Days before the Capitol attack, Sean Hannity tried to persuade Trump to abandon his January 6 strategy and accept defeat, texts show

Fox News Channel and radio talk show host Sean Hannity (L) interviews U.S. President Donald Trump before a campaign rally at the Las Vegas Convention Center on September 20, 2018 in Las Vegas, Nevada.
The texts from Fox News host Sean Hannity, a prominent supporter of Trump, indicate he had direct knowledge of the former president's plans for January 6 and harbored concerns about them, the January 6 committee saidEthan Miller/Getty Images
  • The January 6 committee has revealed new texts that Fox News host Sean Hannity sent to the White House.

  • They show that Hannity had early concerns about former President Donald Trump's January 6 plans.

  • In one text, he wrote he was "worried about the next 48 hours" the night before the rallies.

Several days before the Capitol riot, Fox News host Sean Hannity sought to deter former President Donald Trump from trying to use January 6 to overturn the election results, according to texts revealed Tuesday by the House committee probing the insurrection.

The texts indicate that Hannity, a prominent supporter of the former president, held direct knowledge about Trump's strategy for the day of the electoral vote count and harbored concerns toward the plan, the committee said.

"I do NOT see January 6 happening the way he is being told," Hannity texted then-White House Chief of Staff Mark Meadows on December 31, 2020, according to a letter sent by the committee to Hannity asking for his cooperation with their investigation.

Hannity advised Trump to instead move to Florida, announce that he would "lead the nationwide effort to reform voter integrity," and "watch Joe mess up daily."
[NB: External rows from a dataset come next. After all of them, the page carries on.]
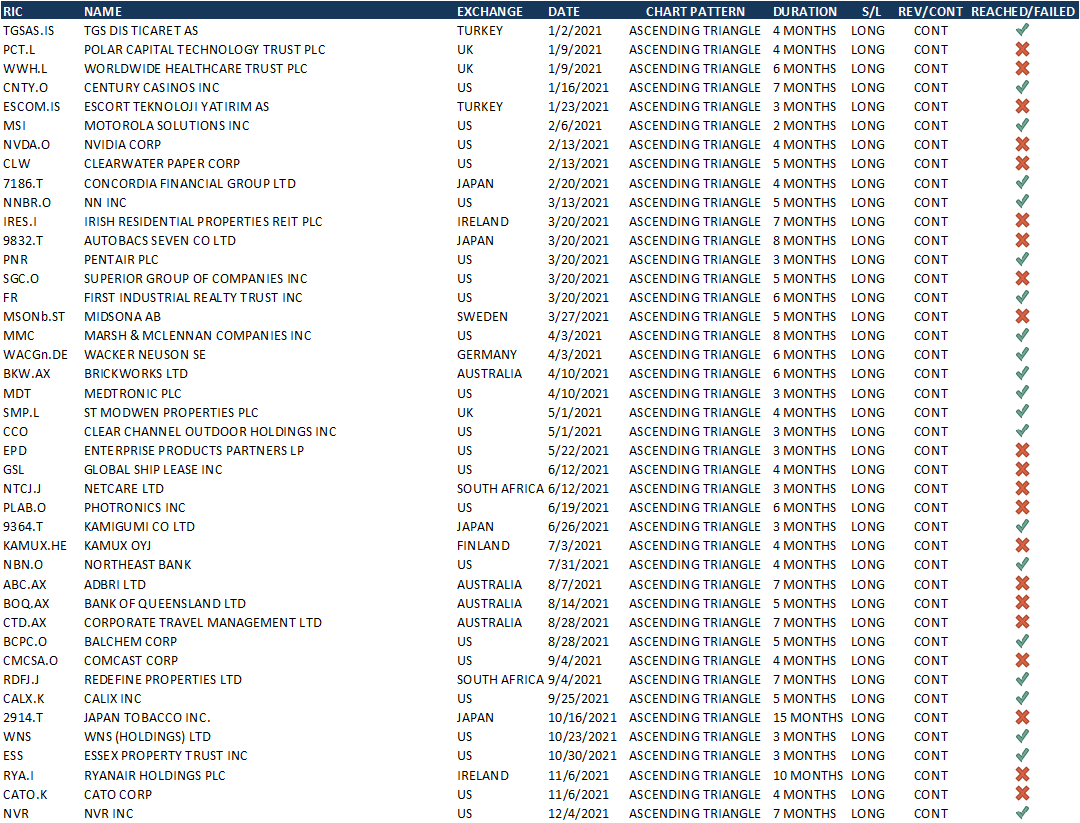The image size is (1080, 823).
Task: Select the ESCOM.IS ticker cell
Action: pyautogui.click(x=31, y=107)
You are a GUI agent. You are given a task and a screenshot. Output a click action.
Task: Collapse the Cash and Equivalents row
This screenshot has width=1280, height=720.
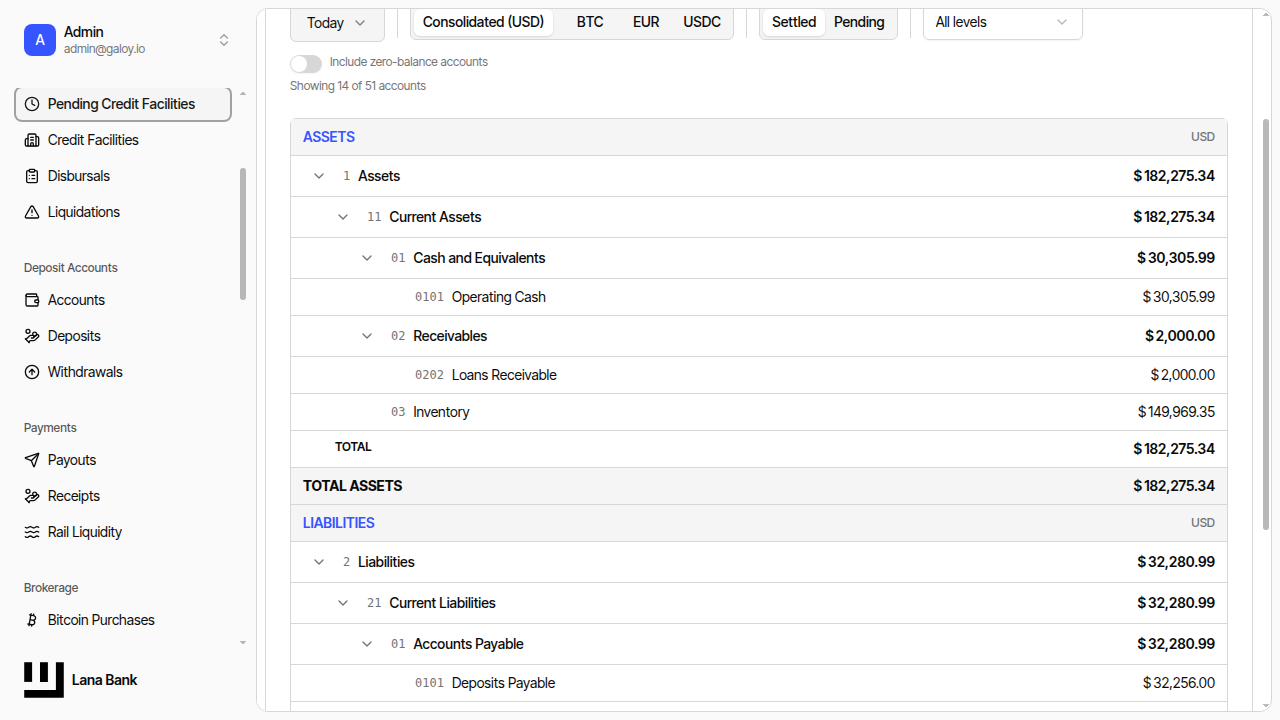pos(367,258)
"We can't lose the entire WH counsel's office," Hannity texted, referring to Trump's White House Counsel's Office.

His messages suggest that Hannity believed that the counsel's office had concerns about the legality of Trump's January 6 strategy, committee chair Rep. Bennie Thompson and vice-chair Rep. Liz Cheney wrote in their letter.
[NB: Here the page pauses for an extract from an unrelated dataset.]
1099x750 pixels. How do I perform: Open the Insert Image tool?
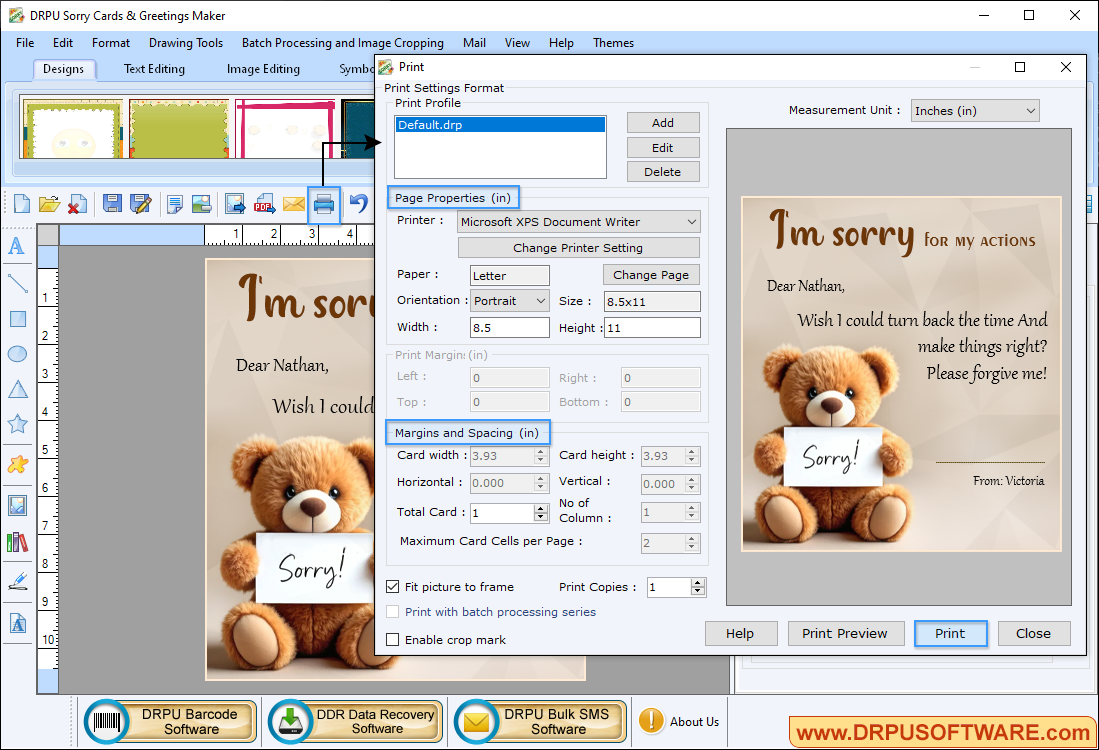click(x=17, y=504)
On January 5, the night before the Capitol riot, Hannity also texted persons not named in the letter, saying: "I'm worried about the next 48 hours."

Additionally, he texted Meadows the same night: "Pence pressure. WH counsel will leave," likely referring to Trump's push for former Vice President Mike Pence to join him in contesting the election results.
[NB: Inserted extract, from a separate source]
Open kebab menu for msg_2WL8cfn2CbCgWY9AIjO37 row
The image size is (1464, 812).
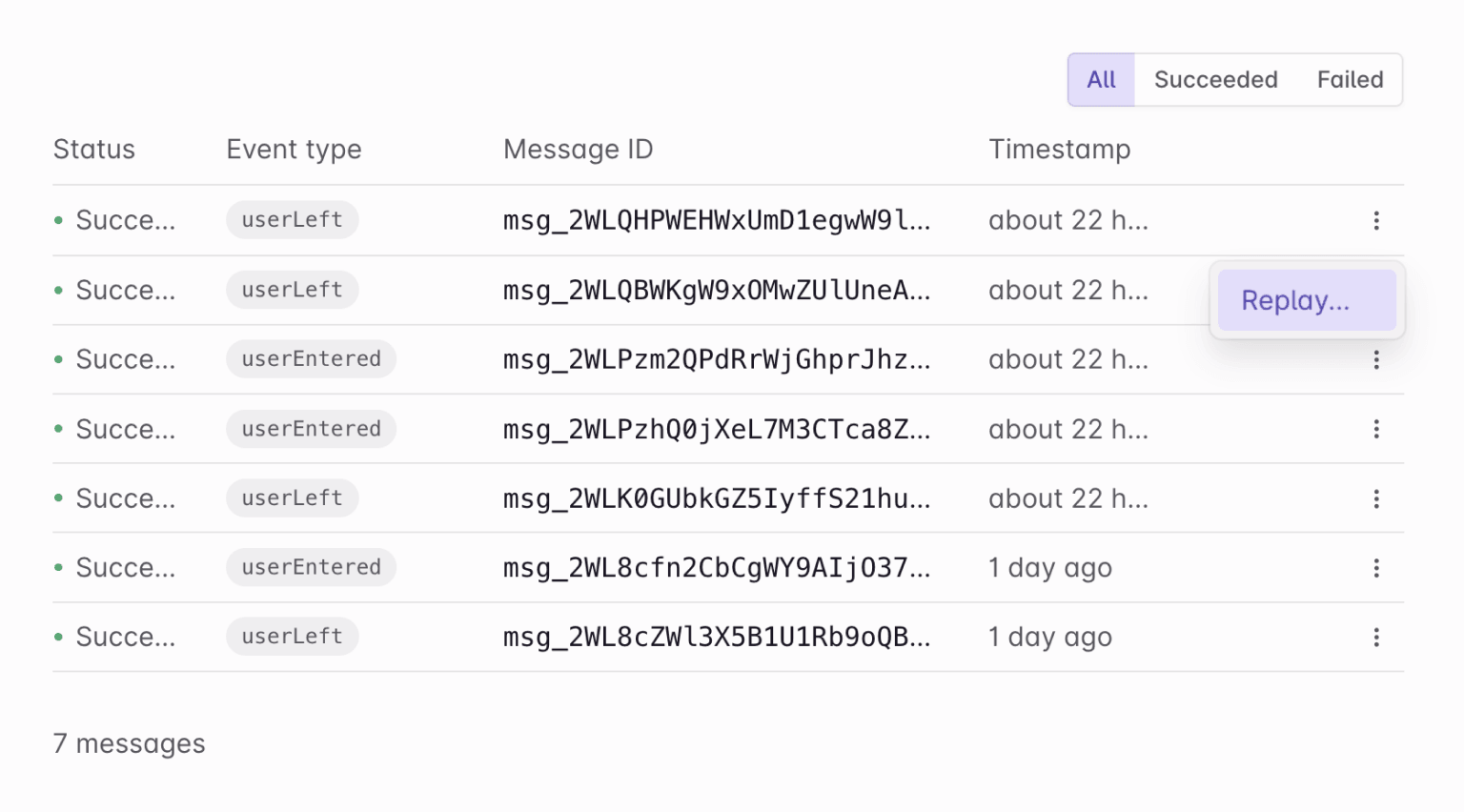point(1375,569)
The January 6 committee further mentioned that Hannity texted Meadows and Congressman Jim Jordan in the days preceding Biden's inauguration, warning that Trump should avoid pressing his claims about the election.

"Guys, we have to clear a path to land the plane in nine days. He can't mention the election again. Ever. I did not have a good call with him today. And worse, I'm not sure what is left to do or say, and I don't like not knowing if it's truly understood. Ideas?" he wrote in the text, per the letter.

Last month, the committee revealed another set of texts from Hannity to Meadows, which showed that the Fox News host implored Trump on January 6 to ask rioters to leave the Capitol building and stop the insurrection.

Hannity's lawyer, Jay Sekulow, told Insider in an email that the committee's request for Hannity to cooperate in their investigation "would raise serious constitutional issues including First Amendment concerns regarding freedom of the press," using the same statement published on Axios, which first reported on the request.

Meanwhile, Trump on Tuesday canceled a planned January 6 press conference to be held at his Mar-a-Lago resort in Palm Beach, Florida, and said he would instead deliver his public remarks at an Arizona rally on January 15.